Exercise details - Beginning with the line that contains "960x647 pixels. Task: Open", copy each subsequent line of the data below through the last one, including both ends but not the pictures.

■ ■ ■ ■ ■ ■ ■

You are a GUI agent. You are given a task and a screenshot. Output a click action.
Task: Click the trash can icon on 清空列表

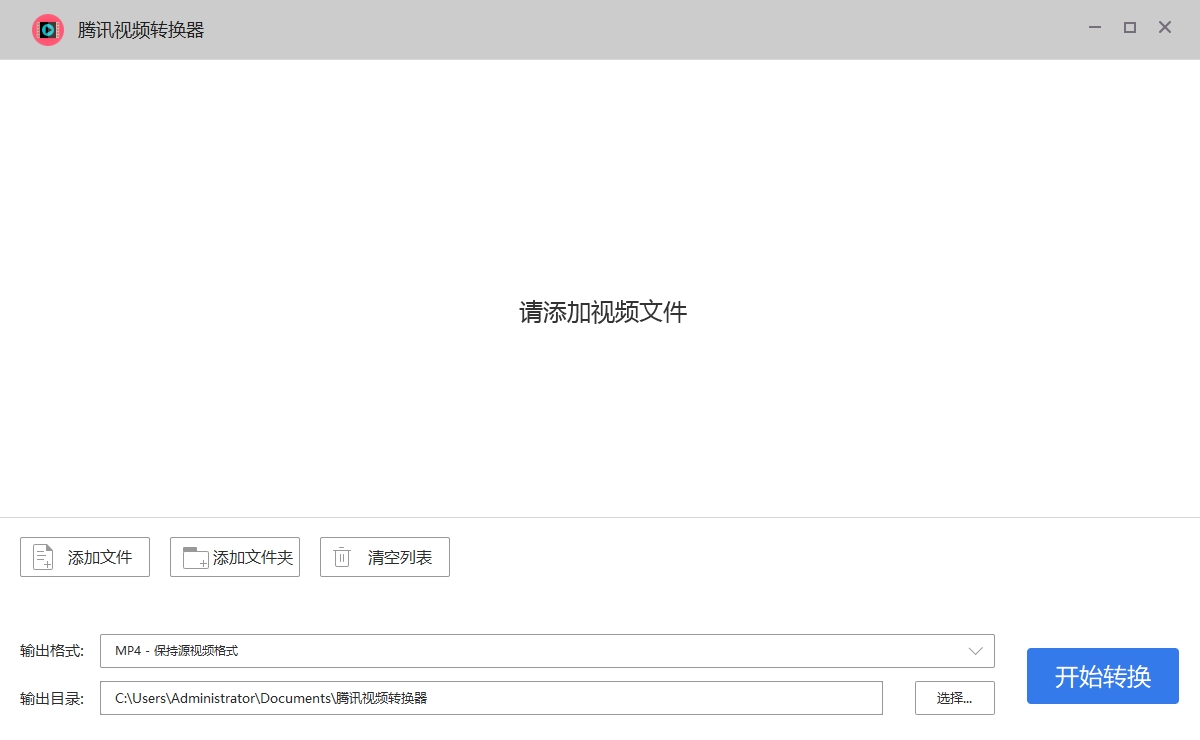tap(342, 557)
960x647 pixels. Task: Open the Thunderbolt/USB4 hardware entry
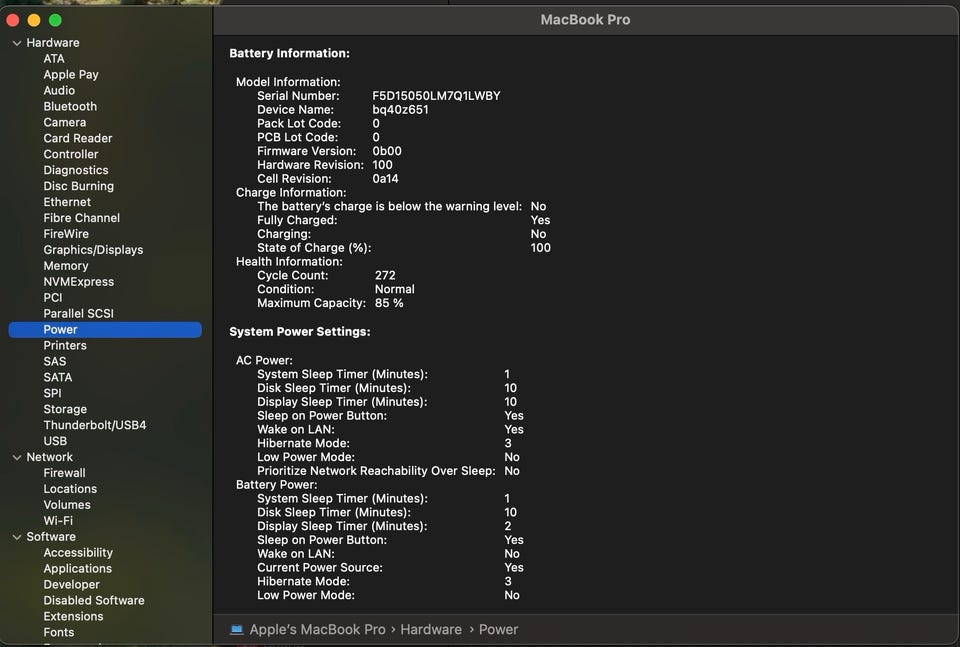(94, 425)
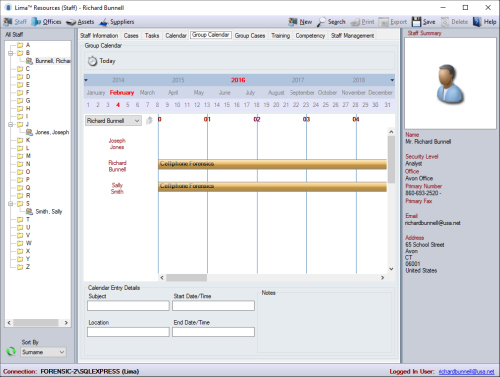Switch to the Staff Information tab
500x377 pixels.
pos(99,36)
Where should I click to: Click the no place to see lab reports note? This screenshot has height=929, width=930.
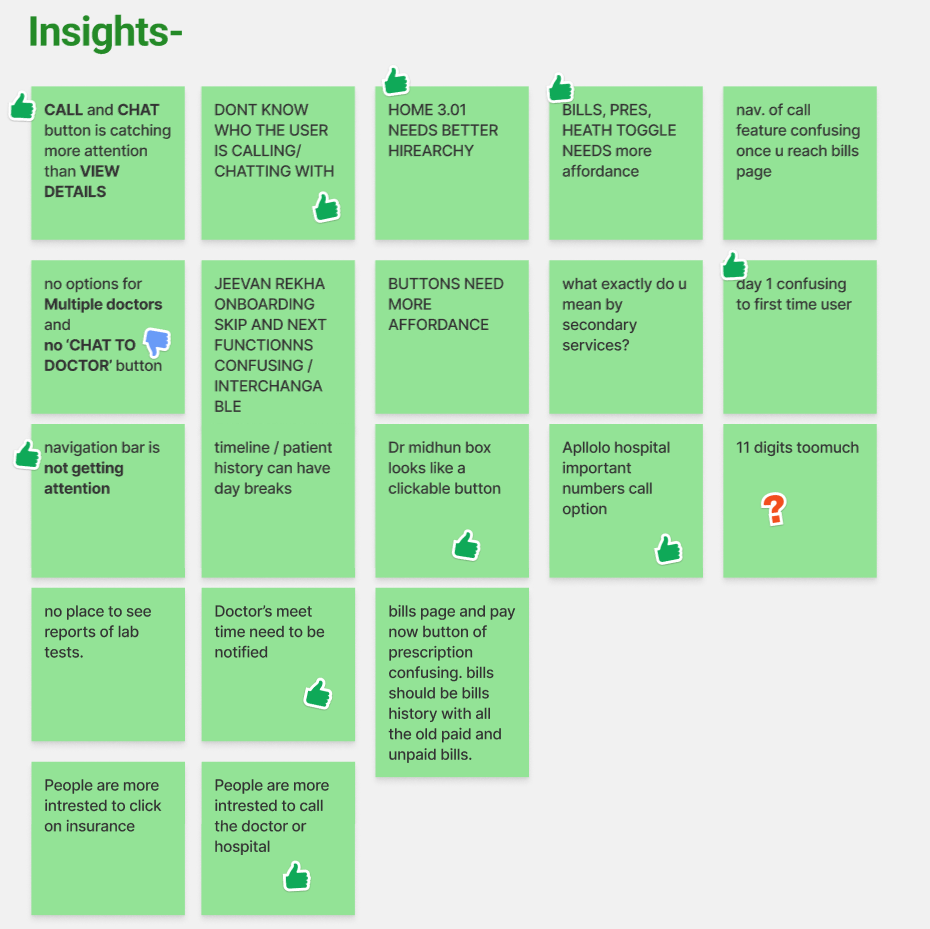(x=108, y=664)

■ ■ ■ ■ ■ ■ ■

Your solution -
960x647 pixels. Task: Open the Thunderbolt/USB4 hardware entry
(94, 425)
Switch to the Staff Information tab
500x377 pixels.
pos(99,36)
Where should I click to: Click the no place to see lab reports note? This screenshot has height=929, width=930.
(x=108, y=664)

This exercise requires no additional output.